I’m making a new project using temporal that needs to parse Excel sheets.

I’m using Apache POI for excel manipulation.

I’ve had issues passing the Workbook instance from Workflow to Activity. I later learned that this is because anything returned by the completion client must be serializable and this class is not.

To work around this, I’ve had to parse the excel sheet in the workflow method. I know this is against the nature of temporal, and any “long execution” code should be moved to activities.

Naturally, now temporal is throwing warnings about potential deadlocks because it can’t poll the workflow while it’s in the loop.

Is there any way to pass non serializable classes to activities? I’ve tried making a wrapper class for the workbook instance and tagging it with @JsonIgnore but the result is null when it’s returned to the workflow.

I’ve had issues passing the Workbook instance from Workflow to Activity.

Are you creating Workbook in workflow code? You could offload its creation to activity and would not have to pass it in as input.

Is there any way to pass non serializable classes to activities?

You can pass them as input to activity impl constructor when you register activity with worker. You could write a custom data converter for your type if you need to pass it as input (by default it would need to be serializable to json using jackson).

Once you parse the workbook do you iterate through each entry and perform actions? If so you might want to use “iterator workflow pattern” mentioned in this forum post.

I’ll read the post and see if it answers my question - however, the structure currently is as follows:

  1. Workflow is triggered with a URL to the Excel file on a google cloud bucket
  2. URL is given to an activity to download the file and write it to disk (because of the serialization limitation, I can’t return the instance directly from the activity)
  3. Workflow creates a workbook instance from the file, and iterates over all the rows (and this is the loop that bothers temporal because it can’t poll the workflow

Regarding your solutions,
Passing it as an activity: I think I tried passing the Workbook instance to an activity but I’ll give it another go. If I don’t need to return the workbook instance itself, then I should be safe from the serialization failure.

As to the data converter, how would that work exactly? I tried making a custom data converter and it didn’t help, but I probably did something wrong.

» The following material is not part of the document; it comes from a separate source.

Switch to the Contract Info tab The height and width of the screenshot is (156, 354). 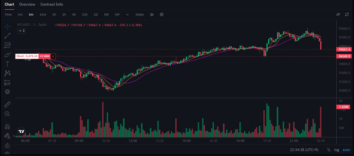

What would implementing a custom converter do exactly? My issue is jackson tries to serialize a class that isn’t serializable. If I remember correctly, what I tried to do with the custom data converter was to explicitly tell jackson not to serialize this class, but then it would still be null.

Take a look at the file-processing sample, imo you can have one activity which writes the file to disc and then can call another activity on same host to read it and return a “batch” of rows or whatever the iteration parameter are for processing.

I’ve taken a look at that already actually,

The issue with returning a “batch of rows” is that it will still be a loop regardless. Iterating over the rows in the workflow method simply doesn’t work.

Is there a way to get the worker’s ActivityExecutionContext from the workflow? That way I can pass the Workbook instance in the constructor. I don’t have access to the excel during registration, so can’t do it that way.

If its just impossible as you mention you could do all processing in activity. Just make sure it heartbeats and you can set the heartbeat payload to current iteration so in case of retry could continue from last completed. Would it be possible to see some of your current impl? Could maybe help with data coverter for this type.